Just like 2015, Ohio State is back to playing not to lose
It was cliché before the season even started. Even a casual college football fan probably got sick to it.
The “Year of the Wolves” was the rallying cry Ohio State used to try and get back into the “hunter” mindset. For the first seven weeks of the season, the Buckeyes practiced what they preached. Some argued that Ohio State deserved to be No. 1. The 2016 Buckeyes looked even better than the 2014 Buckeyes.
But what in the world happened to that the last two weeks?
After Ohio State’s historic collapse at Penn State, the thought was that Urban Meyer’s squad would play angry against Northwestern.
Instead, the Buckeyes played like a team desperate to hold on. They squeaked past an improved Northwestern team, but OSU didn’t look like an angry team at all.
It felt like 2015 all over again. The Buckeyes played like a team that had something to lose. If not for a couple key plays late, they would’ve lost everything.
It’s worth noting that the Northwestern team that lost at home to Illinois State was not the same team that was in Columbus. The Wildcats played like a top-25 team the last month and are better than their record would indicate.
Austin Carr is a legitimate All-America threat, and frankly, the Buckeyes don’t have anyone that can get separation like he does. That was what stood out the most on Saturday.
Urban Meyer has been saying for weeks that his receivers have been struggling to get separation. Once again, that was the case on Saturday. And if they were open, J.T. Barrett couldn’t make some of the touch throws he made two weeks ago in Madison.
The Buckeyes looked extremely conservative for the second straight week because of their inability to stretch the field. They don’t have a true jump ball receiver, and against teams that force them to throw, it shows. That obviously limits what a play-caller can draw up.
But what was odd was that Ohio State didn’t seem to want to use the weapons it does have, especially Curtis Samuel.
A week after he didn’t touch the ball until the 24th play against Penn State, the Buckeyes again were conservative with their best offensive player. Samuel didn’t operate as a running back like he did early in the season. On Saturday, he got just one carry in the first half.
While he saw more work, Samuel still only got six carries in the second half. One of those went for 23 yards and the other went for a score. Sure, Samuel was the leading receiver with seven catches for 68 yards. But he was the only player in America with 400 receiving yards and 400 rushing yards entering Saturday.
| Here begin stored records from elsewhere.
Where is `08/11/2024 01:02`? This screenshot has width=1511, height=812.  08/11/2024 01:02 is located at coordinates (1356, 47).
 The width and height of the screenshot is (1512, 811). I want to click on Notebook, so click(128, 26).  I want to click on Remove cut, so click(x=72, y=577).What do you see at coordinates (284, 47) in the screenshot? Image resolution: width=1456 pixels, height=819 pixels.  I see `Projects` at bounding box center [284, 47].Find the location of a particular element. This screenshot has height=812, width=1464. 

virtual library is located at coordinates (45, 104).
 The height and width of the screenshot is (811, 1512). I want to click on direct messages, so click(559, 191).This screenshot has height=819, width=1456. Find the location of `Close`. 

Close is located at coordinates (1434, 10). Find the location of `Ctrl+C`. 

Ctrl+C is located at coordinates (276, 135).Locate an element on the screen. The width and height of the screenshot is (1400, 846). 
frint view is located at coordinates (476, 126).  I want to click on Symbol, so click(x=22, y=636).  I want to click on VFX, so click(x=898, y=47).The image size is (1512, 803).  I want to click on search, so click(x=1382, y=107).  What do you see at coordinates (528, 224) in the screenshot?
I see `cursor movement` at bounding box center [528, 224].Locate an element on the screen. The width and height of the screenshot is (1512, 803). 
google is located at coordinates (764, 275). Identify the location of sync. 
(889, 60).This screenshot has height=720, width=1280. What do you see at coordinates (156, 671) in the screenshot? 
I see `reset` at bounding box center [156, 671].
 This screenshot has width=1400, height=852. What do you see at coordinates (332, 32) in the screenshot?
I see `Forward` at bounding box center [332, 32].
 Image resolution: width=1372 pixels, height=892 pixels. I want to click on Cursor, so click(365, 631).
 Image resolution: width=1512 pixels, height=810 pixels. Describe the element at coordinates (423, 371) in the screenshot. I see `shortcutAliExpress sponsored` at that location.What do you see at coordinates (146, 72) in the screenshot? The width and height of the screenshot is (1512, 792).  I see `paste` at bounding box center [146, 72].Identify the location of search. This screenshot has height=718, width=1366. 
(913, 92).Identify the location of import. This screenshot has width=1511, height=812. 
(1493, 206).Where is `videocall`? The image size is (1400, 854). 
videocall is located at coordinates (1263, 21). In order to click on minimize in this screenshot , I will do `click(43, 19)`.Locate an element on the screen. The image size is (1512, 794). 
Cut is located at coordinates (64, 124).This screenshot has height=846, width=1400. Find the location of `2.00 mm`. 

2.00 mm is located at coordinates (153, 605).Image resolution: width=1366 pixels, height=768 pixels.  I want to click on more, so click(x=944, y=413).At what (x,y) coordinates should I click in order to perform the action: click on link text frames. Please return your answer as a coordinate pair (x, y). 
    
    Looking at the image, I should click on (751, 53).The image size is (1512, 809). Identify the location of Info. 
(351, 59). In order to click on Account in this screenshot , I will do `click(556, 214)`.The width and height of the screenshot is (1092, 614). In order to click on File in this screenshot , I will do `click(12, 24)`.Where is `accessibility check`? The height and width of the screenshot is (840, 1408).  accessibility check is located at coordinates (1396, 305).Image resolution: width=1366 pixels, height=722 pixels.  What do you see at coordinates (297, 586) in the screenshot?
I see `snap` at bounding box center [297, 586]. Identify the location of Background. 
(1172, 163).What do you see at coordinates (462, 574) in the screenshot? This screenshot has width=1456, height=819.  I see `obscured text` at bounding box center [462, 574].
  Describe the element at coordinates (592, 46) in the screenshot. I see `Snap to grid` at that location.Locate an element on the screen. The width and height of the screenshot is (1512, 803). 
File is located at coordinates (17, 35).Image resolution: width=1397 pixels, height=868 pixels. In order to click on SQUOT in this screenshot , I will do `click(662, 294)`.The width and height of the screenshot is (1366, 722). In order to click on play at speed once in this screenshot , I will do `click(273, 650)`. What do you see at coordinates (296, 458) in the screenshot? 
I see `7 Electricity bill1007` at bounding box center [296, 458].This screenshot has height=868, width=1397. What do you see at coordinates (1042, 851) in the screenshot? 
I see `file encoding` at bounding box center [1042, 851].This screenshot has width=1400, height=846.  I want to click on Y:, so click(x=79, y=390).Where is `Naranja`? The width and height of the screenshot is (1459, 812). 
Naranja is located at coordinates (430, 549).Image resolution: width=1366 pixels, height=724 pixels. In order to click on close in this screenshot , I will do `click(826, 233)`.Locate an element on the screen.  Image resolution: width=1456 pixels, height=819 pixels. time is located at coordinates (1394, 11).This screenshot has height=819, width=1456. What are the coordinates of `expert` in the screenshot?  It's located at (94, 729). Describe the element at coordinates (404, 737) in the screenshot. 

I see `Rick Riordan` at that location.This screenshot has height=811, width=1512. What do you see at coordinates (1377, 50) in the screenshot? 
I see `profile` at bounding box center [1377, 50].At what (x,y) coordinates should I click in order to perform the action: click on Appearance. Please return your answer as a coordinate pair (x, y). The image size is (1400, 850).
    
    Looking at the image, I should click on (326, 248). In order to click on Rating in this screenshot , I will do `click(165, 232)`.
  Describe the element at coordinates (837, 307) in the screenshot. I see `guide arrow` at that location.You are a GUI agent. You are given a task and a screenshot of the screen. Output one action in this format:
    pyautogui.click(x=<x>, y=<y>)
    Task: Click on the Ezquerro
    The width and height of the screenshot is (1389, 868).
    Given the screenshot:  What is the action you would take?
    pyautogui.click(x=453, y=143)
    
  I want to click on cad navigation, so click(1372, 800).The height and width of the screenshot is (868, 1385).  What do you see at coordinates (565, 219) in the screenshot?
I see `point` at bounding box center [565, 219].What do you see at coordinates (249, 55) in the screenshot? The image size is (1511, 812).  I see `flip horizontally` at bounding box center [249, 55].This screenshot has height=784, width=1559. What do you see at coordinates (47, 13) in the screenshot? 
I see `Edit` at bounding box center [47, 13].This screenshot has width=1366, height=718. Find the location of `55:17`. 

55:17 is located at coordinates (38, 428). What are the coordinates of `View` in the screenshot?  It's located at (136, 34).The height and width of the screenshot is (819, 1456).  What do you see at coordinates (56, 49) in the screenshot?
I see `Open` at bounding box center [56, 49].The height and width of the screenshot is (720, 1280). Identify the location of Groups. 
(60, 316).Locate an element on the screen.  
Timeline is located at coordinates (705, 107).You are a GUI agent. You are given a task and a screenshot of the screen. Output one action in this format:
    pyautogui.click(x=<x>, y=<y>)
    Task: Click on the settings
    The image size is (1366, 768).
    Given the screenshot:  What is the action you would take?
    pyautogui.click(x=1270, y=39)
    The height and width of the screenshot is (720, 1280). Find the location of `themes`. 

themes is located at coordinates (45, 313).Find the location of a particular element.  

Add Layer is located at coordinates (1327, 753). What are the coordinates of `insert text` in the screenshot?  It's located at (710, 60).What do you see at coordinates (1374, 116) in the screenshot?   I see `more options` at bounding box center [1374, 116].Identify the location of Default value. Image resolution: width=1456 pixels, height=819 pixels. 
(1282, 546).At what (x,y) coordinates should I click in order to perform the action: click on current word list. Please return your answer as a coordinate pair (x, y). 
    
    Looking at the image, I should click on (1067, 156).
Why has his usage been so spotty lately?
OSU’s mysteriously conservative game plan wasn’t just offensive. Why was it such a struggle for the OSU defensive line to generate pressure on a so-so B1G offensive line? We know that OSU struggles against mobile quarterbacks. That was no different against Clayton Thorson, who scampered for 44 yards.
Still, if not for Barrett’s 35-yard run on OSU’s last series, the Buckeyes would’ve been out-gained by Northwestern. At home.
A few weeks ago, we were talking about this secondary as one of the best groups in the country. On Saturday, Thorson picked up big third down after big third down. He nearly led the Wildcats all the way down the field for a game-tying touchdown.
For the second straight week, Ohio State was fighting for its life in the final minutes. This time, the Buckeyes squeaked out with a win and kept their playoff dreams alive.
Days ahead of the first College Football Playoff poll, OSU didn’t look like a playoff team. Like 2015, Saturday was about surviving. Ohio State played like a team nervous about suffering its second loss. Instead of flipping the switch and going back into “us against the world” mode, the Buckeyes tightened up.
If OSU is going to make a playoff push, it won’t be by playing like it did on Saturday. That much was obvious. There’s a team in Ann Arbor that’ll embarrass the Buckeyes if they play that tight. Shoot, the team in Lincoln would fare pretty well against that OSU team.
Meyer knows that after two lackluster efforts, his team has adjustments to make. He can start by bringing back that cliché mantra.
If the Buckeyes don’t get back to hunting, this won’t be another one of Meyer’s one-loss teams.